Preoperative Preparation
Candidates for abdominoplasty should have a stable weight by the time of the operation to obtain the best possible result. If the patient is overweight and there is some difficulty advancing the flap on the pinch test, weight loss will benefit the patient’s result. Women should be past all their pregnancies before abdominoplasty; however, if a patient gets pregnant after this operation, there is a chance that the musculoaponeurotic deformity will not recur.9 A compressive abdominal garment is used for 1 week before the surgery to adapt the abdominal wall to the myoaponeurotic correction. Smoking and birth control medication should be discontinued for at least 15 days preoperatively.
Diagnosis of the Abdominal Wall Deformities and Surgical Technique
Esthetic Classification of Abdominal Wall Deformities
Deformities of the abdominal wall vary. Each individual will present a specific deformity, depending on inherited characteristics, age and – for women – previous pregnancies. Therefore, a different surgical solution is applicable to each of the abdominal deformities. So that surgeons can easily understand which technique would be more suitable for correcting a specific deformity, two classifications have been described. The first one evaluates excess skin and subcutaneous tissue,15 whereas the other evaluates malpositioning and laxity of the myoaponeurotic layer.16 For each degree of deformity, a specific technique is suggested.
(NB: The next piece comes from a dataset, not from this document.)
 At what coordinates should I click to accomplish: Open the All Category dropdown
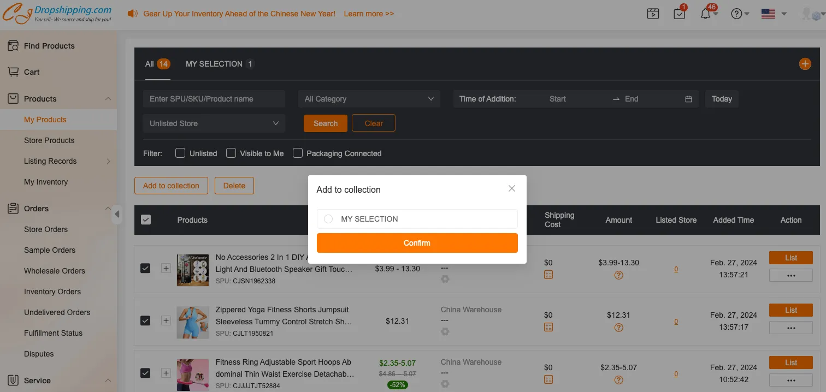coord(369,99)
Therefore, a combination of the methods described on both classifications can be used, depending on the patient’s deformity.
Classification Based on the Excess Skin and Subcutaneous Tissue
In this classification, deformities are categorized into four different types: 0, I, II and III.
Type 0
Deformity – these patients present an abdominal deformity exclusively due to excessive subcutaneous tissue. There is no excess skin, although some patients may present a little excess skin caused by previous pregnancy or weight loss.
Management – correction of the deformity is achieved by suction lipectomy only (Fig. 19.2).
Type I
Deformity – these patients present little or mild excess skin and a high positioned umbilicus.
Management – an incision usually slightly smaller than those used on classical abdominoplasties is performed tangentially to the suprapubic hairline. The abdominal flap is elevated, exposing the linea alba from the pubis to the xiphoid process. The umbilical pedicle is sectioned and the umbilical skin is maintained with the abdominal flap. The muscular defect is corrected and the excess skin is resected on an area marked with the shape of an Indian canoe. The umbilicus is reattached in the aponeurosis not lower than 2 or 3 cm below its original position (Fig. 19.3).